Chiedono un pacchetto di interventi urgenti e indifferibili anche i ceo delle principali catene americane convocati da Donald Trump. Tra loro, Christopher Nassetta, ceo di Hilton Worldwide, gruppo con qualcosa come 6.000 hotel in 80 Paesi del mondo, di cui 4.500 negli Stati Uniti, con circa 450.000 dipendenti, di cui 260.000 in America: “Abbiamo superato tante crisi, ma nessuna di questa entità”, dice al Presidente. Gli fa eco David Kong, ceo Best Western, un gruppo da 5.000 hotel nel mondo, di cui la metà negli Stati Uniti, con circa 10.000 dipendenti: “Questo è un periodo davvero duro per noi. Dobbiamo supportare i nostri affiliati, uno di loro, nonostante possieda circa differenti brand, lamenta di dover licenziare centinaia di dipendenti, alcuni in servizio da 20 o 30 anni”, racconta.
È invece Arne Sorenson, ceo di Marriott International a parlare a nome della multinazionale americana che gestisce e concede in franchising numerose strutture ricettive: “Abbiamo circa 750.000 dipendenti, di cui due terzi negli Stati Uniti, per un totale di 1.4 milioni di camere. Sappiamo che a gennaio, in Cina gli affari sono diminuiti del 90% - nella terza settimana di gennaio, come sta accadendo qui. A Macao per esempio, pensiamo di aver toccato il fondo con il 2% di occupazione, ma stiamo perdendo ogni giorno. Dipendenti e liquidità sono ora le nostre priorità”, sottolinea.
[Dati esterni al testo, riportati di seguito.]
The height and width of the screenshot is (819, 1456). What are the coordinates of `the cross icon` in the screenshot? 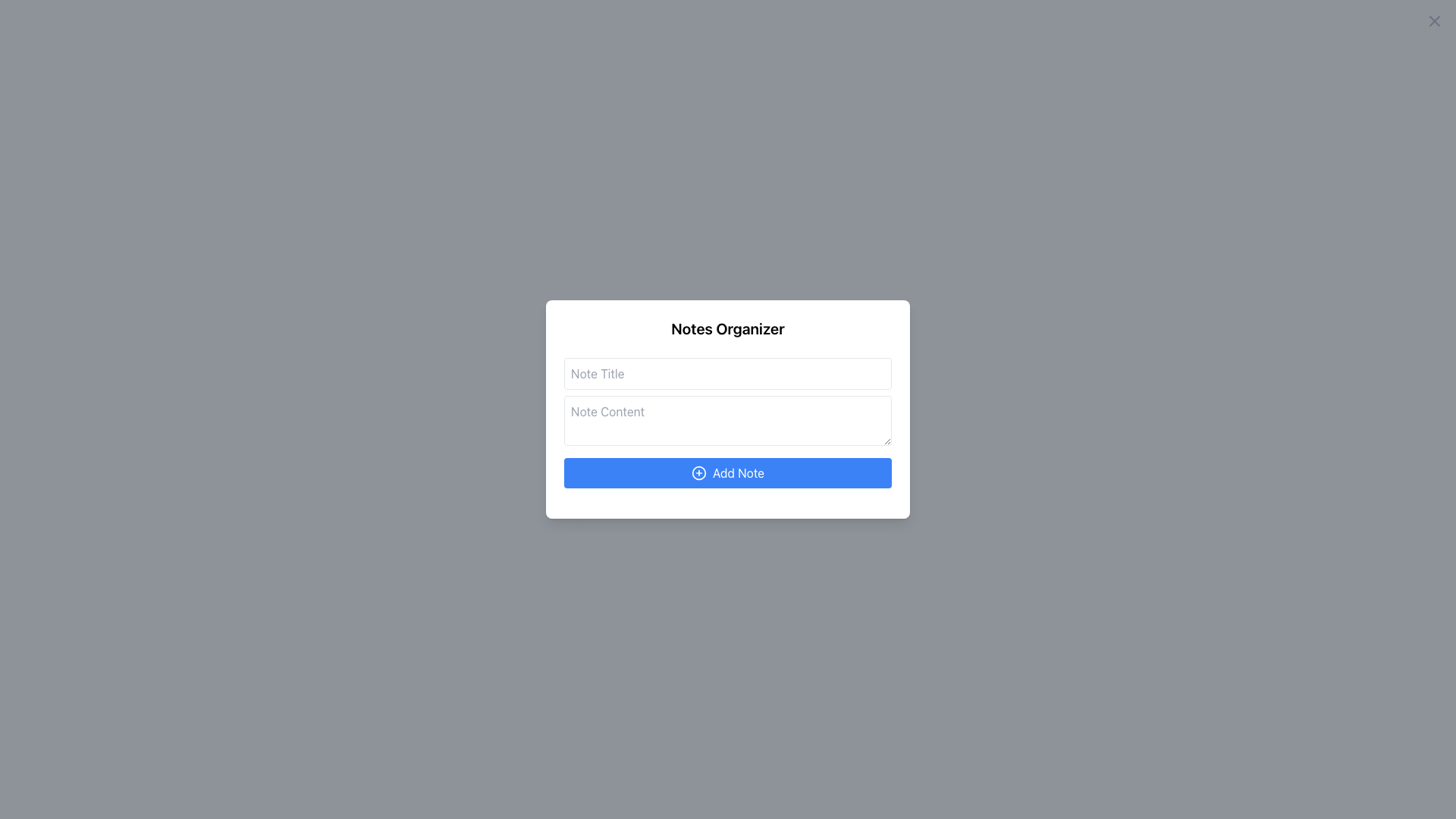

Non è meno preoccupato Elie Maalouf, chief executive di InterContinental Hotels Group: “Abbiamo circa 6.000 hotel nel mondo, di cui 3.800 negli Stati Uniti, più di 530.000 posti letto. L’80% di questi sono di proprietà di piccoli imprenditori in 50 Stati, in ogni parte del globo”, evidenziando come nl mondo, ma anche negli Stati Uniti, l’industria del turismo sia fatta per lo più da piccole e medie imprese.
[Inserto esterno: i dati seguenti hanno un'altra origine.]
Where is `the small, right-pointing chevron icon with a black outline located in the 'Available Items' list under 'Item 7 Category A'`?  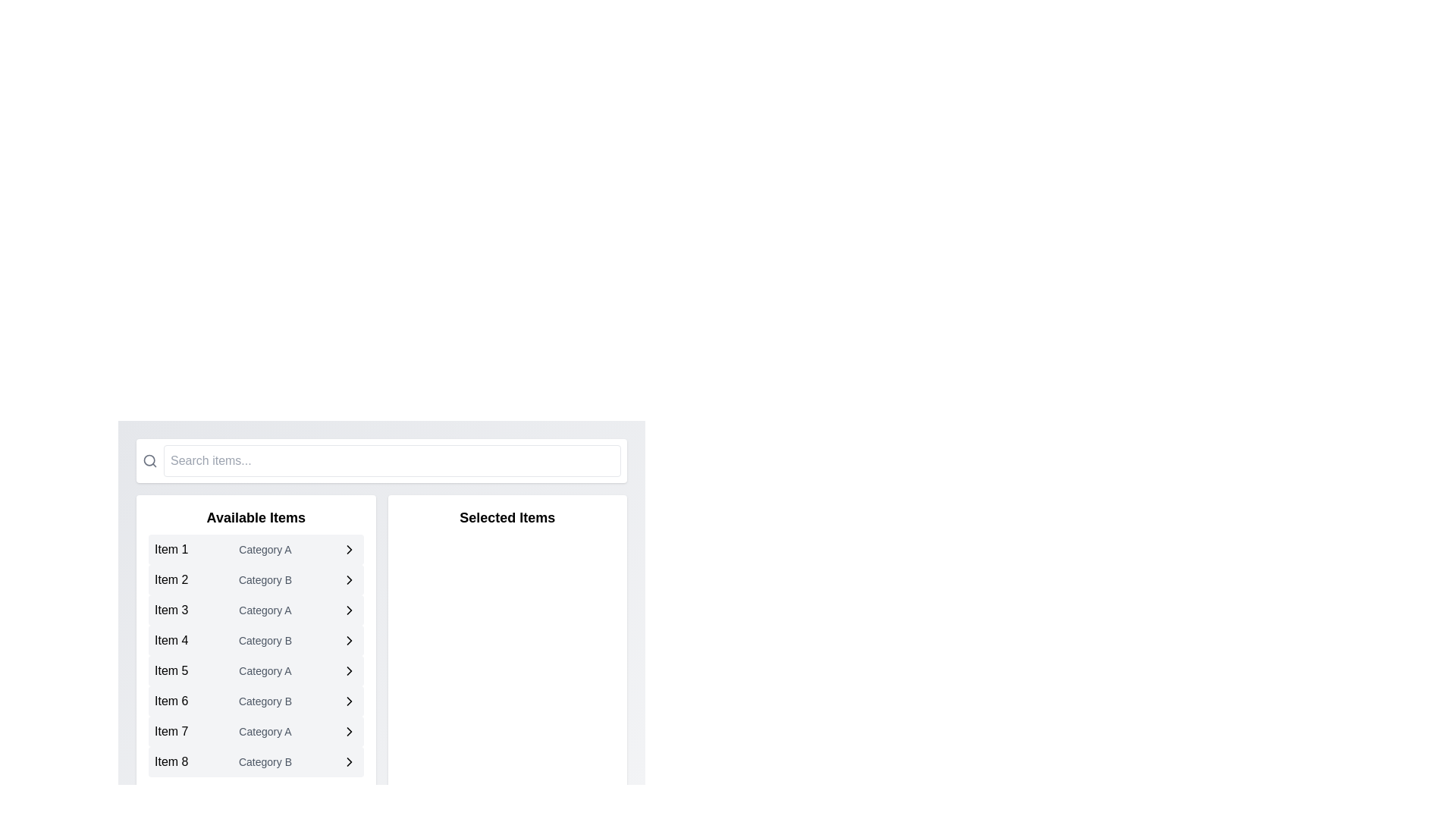
the small, right-pointing chevron icon with a black outline located in the 'Available Items' list under 'Item 7 Category A' is located at coordinates (349, 730).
Anche in Italia per gli alberghi la situazione è drammatica.
In Lombardia, per esempio, la regione più colpita, Federalberghi Milano Lodi Monza e Brianza, stima, come fatturato di solo camere, un calo generale dei ricavi per il comparto di oltre 100 milioni di euro a marzo e più di 160 milioni di euro in aprile. “Considerando anche i servizi di ristorazione e sale riunioni con meeting ed eventi annullati”, spiega il presidente degli albergatori Maurizio Naro, “arriviamo ad una perdita complessiva di fatturato di oltre 350 milioni di euro”. Le 55.000 camere cancellate dal 1° marzo fino al 30 aprile servivano ad eventi fieristici di primo piano come Expocomfort e il Salone del Mobile, prima spostati poi definitivamente cancellati.
A Milano restano solo 1.000 camere disponibili (tra l’altro usate per lo più soprattutto per l’emergenza) a fronte di una disponibilità, in tempi normali, di 35mila camere. Secondo i dati Cerved l’ospitalità è il settore con la performance peggiore, seguito a breve distanza da agenzie di viaggio, tour operator e strutture ricettive extralberghiere che, in uno scenario ottimistico, subiranno fino a maggio una perdita superiore al 37% rispetto al 2019 e saliranno ad oltre il 73% fino a dicembre. Se in un primo tempo si è parlato di arresto dei viaggi e ripresa entro giugno, infatti, si comincia più realisticamente a parlare di settembre-ottobre.